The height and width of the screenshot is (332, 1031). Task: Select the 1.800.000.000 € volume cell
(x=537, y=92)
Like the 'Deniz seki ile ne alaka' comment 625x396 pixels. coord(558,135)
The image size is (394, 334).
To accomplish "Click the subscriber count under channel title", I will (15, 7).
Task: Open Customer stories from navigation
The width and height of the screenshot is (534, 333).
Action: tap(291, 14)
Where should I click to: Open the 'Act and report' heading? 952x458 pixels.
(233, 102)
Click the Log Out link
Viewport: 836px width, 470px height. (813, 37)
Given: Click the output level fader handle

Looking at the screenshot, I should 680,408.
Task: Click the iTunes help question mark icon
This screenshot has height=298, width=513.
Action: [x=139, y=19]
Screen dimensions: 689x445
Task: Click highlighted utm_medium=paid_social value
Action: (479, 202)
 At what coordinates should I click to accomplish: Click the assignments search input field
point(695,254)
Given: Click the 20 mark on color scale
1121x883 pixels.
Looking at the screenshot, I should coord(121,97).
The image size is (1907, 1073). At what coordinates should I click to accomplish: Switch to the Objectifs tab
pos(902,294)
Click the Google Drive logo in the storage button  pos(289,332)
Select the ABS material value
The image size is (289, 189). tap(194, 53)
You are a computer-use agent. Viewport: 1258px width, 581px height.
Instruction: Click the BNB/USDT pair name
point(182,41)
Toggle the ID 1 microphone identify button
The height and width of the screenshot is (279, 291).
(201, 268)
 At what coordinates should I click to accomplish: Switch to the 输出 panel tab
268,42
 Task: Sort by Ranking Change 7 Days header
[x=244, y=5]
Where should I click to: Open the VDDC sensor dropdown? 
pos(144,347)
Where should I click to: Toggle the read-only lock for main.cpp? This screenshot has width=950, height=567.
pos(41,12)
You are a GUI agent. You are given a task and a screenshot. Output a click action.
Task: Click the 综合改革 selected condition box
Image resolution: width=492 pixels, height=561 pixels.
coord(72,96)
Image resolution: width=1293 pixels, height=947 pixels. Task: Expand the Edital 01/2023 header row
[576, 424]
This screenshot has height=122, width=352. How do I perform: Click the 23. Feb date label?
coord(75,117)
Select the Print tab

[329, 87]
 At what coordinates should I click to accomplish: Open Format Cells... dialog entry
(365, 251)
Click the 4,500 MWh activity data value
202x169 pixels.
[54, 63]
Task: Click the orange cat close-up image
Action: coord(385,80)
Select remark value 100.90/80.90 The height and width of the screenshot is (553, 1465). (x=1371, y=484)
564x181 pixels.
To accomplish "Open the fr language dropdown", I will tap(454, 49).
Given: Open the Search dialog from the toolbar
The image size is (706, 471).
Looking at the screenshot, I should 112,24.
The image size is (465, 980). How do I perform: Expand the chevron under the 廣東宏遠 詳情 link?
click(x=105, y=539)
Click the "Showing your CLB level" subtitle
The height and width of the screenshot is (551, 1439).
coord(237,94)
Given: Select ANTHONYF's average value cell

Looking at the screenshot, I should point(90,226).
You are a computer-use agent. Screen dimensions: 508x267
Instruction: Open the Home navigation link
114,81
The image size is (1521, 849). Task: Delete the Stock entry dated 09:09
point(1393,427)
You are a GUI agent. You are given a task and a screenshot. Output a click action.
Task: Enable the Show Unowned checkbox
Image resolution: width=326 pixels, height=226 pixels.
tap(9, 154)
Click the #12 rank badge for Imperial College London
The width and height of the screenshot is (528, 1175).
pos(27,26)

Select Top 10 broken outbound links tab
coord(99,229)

***

WHAT TO DO: Everything from the line containing "The width and height of the screenshot is (528, 1175)." through the final line of the records is what you should print, exactly and with nothing added.

TASK ANSWER:
The width and height of the screenshot is (528, 1175).
pos(27,26)

Select Top 10 broken outbound links tab
coord(99,229)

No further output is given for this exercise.